237. Old Man and His Walker

Slow-going, this afternoon, for the old man and his walker
through the mall,
his wife beside him coaxing
as his left foot does half a stutter-
step against the floor, half a br-
oken animal claw.

The quiet fights in the bedroom, hissing
under their breath long after
the sleeping children
have grown up
and moved on, the fierce
love-making, diets, drill
bits, March flowers, hearing—all of that gone.

They’ll do anything now to make it into the sticky booth
where in the middle of his meal, with red sauce
on his chin, after he launches into what
is obviously a long and tired rant,
she reaches across with a napkin
in her trembling hand in the pretense
of wiping his chin and—not necessarily
unkindly and perhaps only to get
his attention—slaps him, as if to say, “Shut up, just
please be quiet. Shut up now, or you’ll choke to death.”

230. More Like Dogs

I would like to see this old man on the bench next to me here
at home
filling the dish with round crunchies
and calling his dog
in that coarse whispery voice
over from the couch
to have a little bite. I would like to see
their private life—the sharing
of meat scraps and late night
moonlit craps—even as I’m disgusted
at their public display
of affection: how the man says,
“Come here, come here,”
and then without hesitation,
and with his bare fingers, wipes clear
those white strings of snotty stuff
from under his dog’s eyes, something
I probably couldn’t even do for my lover.

But then as I say this, you are gone again
and I am alone again
and lonely
and is it any surprise
when I take the tin
out of the cupboard
along with that little yellow lighter
I found? Is it any surprise
that I want to be dumb tonight
and not hear the voices
crawling inside the walls of this house?

Aren’t we all a little
like dogs? More like dogs
than, say, cats
or cantaloupes?
Isn’t it always
just a bit more friendly
when alone together
at home
as I curl up on the floor
where I pretend to sleep
but watch you dancing?

I won’t believe when they say that love
is only something
that gets played too hard
like a chewed-up Frisbee
lying in the grass
in the park.
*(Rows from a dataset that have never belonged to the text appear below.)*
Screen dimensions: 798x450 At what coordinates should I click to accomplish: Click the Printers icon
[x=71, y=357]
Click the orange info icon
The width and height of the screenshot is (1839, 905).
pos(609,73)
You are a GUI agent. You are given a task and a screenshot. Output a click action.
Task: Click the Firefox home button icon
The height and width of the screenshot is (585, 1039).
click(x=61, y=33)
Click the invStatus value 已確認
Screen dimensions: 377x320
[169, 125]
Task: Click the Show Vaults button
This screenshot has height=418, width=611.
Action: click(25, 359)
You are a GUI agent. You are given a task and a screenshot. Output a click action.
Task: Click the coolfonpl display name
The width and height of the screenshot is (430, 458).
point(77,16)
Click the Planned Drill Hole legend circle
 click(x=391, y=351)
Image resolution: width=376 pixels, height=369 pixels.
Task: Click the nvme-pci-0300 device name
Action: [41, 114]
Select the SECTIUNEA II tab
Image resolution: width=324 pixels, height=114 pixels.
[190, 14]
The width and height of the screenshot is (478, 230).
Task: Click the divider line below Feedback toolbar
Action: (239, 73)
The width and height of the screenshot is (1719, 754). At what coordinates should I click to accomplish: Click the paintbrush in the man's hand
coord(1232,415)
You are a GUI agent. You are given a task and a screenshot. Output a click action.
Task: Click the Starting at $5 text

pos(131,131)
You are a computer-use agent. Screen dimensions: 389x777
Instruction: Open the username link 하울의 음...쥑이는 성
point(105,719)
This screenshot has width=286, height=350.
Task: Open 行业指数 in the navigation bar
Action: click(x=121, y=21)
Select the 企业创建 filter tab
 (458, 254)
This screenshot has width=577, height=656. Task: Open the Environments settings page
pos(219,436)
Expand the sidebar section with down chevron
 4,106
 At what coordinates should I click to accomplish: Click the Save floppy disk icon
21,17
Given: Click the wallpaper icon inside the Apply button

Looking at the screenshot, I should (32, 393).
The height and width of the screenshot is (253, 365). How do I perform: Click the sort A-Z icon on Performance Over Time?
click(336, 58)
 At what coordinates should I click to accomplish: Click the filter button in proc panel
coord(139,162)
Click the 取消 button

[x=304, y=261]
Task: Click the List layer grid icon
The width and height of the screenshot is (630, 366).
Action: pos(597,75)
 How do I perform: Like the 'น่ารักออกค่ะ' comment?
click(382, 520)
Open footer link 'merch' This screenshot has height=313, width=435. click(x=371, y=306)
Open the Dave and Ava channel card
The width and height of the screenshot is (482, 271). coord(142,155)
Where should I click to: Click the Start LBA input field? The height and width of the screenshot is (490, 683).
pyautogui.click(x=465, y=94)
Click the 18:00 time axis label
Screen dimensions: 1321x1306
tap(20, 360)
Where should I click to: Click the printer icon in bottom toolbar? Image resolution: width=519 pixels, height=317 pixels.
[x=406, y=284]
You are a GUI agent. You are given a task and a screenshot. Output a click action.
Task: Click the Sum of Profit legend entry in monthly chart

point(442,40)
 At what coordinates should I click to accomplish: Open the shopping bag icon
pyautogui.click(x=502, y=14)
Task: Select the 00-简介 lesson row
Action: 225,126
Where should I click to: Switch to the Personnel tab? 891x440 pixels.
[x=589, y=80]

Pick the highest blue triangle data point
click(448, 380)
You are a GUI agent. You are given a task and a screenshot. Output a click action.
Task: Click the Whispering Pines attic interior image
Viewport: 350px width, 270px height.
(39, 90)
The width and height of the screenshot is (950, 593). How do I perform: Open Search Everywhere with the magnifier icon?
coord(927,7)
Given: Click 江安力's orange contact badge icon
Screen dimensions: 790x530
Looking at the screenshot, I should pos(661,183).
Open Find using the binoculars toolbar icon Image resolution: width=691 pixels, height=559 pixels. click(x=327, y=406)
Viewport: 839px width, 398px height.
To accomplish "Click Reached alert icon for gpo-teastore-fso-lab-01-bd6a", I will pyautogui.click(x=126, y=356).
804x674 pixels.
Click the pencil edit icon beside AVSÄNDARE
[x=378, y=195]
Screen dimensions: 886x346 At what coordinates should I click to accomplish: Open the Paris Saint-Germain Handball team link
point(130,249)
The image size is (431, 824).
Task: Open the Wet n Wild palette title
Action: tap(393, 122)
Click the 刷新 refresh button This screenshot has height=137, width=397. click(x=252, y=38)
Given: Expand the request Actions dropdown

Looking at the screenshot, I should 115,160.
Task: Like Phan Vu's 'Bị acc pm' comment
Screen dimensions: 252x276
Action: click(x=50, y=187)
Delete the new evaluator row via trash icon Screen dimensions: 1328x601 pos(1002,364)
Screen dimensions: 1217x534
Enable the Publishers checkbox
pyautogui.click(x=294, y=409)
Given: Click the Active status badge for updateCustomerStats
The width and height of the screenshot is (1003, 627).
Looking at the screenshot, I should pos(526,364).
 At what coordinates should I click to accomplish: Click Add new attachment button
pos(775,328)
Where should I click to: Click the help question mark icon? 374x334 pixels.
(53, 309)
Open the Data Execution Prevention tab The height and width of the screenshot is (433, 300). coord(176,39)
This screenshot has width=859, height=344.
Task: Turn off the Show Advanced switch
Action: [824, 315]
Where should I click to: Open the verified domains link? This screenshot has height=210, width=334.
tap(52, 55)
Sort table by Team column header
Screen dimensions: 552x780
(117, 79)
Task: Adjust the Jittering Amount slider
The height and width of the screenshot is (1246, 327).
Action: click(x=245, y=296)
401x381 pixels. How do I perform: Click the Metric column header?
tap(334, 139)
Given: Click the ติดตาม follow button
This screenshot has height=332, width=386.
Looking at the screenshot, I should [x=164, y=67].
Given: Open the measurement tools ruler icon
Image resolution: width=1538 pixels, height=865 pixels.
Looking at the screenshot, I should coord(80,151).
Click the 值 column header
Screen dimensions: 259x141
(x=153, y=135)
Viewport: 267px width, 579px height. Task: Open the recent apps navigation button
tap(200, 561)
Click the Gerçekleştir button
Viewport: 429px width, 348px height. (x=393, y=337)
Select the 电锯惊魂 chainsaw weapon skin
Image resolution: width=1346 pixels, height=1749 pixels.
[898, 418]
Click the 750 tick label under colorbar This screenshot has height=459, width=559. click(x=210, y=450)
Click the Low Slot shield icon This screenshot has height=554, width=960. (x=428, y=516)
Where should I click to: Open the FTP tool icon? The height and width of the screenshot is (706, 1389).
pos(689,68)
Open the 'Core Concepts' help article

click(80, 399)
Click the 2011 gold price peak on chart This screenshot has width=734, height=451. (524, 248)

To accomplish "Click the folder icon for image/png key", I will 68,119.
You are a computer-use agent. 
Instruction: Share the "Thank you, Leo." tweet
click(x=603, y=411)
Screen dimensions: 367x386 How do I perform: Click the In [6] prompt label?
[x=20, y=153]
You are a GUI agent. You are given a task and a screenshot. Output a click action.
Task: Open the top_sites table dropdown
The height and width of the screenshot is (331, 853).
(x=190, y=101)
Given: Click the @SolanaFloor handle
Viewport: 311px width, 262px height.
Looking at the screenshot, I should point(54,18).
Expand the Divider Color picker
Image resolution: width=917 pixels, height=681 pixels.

Love is me
dreaming of you
reading your books
by Carl the Dreamer, laughing
at some in-flight
entertainment, or asking
for a second bag of pretzels or nuts,
while I—suddenly—am an animal mess,
surprising myself that I still can find
the number for the taco shop on Hawthorne
and my jacket again
and my wallet
and the keys
and the door
through all these strings in my eyes.

206. I Googled: “What in the Hell Am I Always Searching For?”

I clicked on the first search result, but the page could not be found. I refreshed the page and cleared my cookies, just in case, and learned, in the process, that I had somehow signed up for a Harry & David 12-Month Presidential Fruit-of-the-Month Club. I couldn’t figure out how to stop my membership, but rather than getting frustrated with myself for clearly being so technologically inept, I waited for my first order with great palatable expectation.

One day towards the end of the month when I still hadn’t received my fruit, I again googled: “What in the hell am I always searching for?” to check on my order. But I couldn’t find the original lost link. I clicked on the link for another search result, but the link was broken. As a result of my contact with these lost or broken links, apparently, or by my constant consumption of what was only, or so I’d been told, genetically modified SPAM, I caught a virus that took me down for days.

After I recovered, my girlfriend confronted me at breakfast one morning. I had a piece of bacon in my fingers and was lifting it to my mouth when she told me that she was concerned that I no longer loved her or found her attractive.

“Of course I find you attractive,” I told her. I took a bite of the bacon.

“But why, then, for three nights in a row,” she said, “has your device failed to make sync?”

“I’ve just been a little stressed.”

“What does that even mean?”

“It means that I’ve been stressed is all. Work has been stressful. It’s nothing more than that.”

What I couldn’t tell her, of course, was how I feared that I was becoming myself as realized by my machines. I feared that I was turning into a subhuman, or a supra-human, a technological beast. When I opened my mouth during the afternoon conference room meetings, for example, I tweeted—squawked, actually—yelped, brayed. I feared, furthermore, that my operating system was three or four updates behind. I felt slow. My pages loaded slowly. I couldn’t remember people’s names. I couldn’t remember my colleagues’ names, people I had worked with for years.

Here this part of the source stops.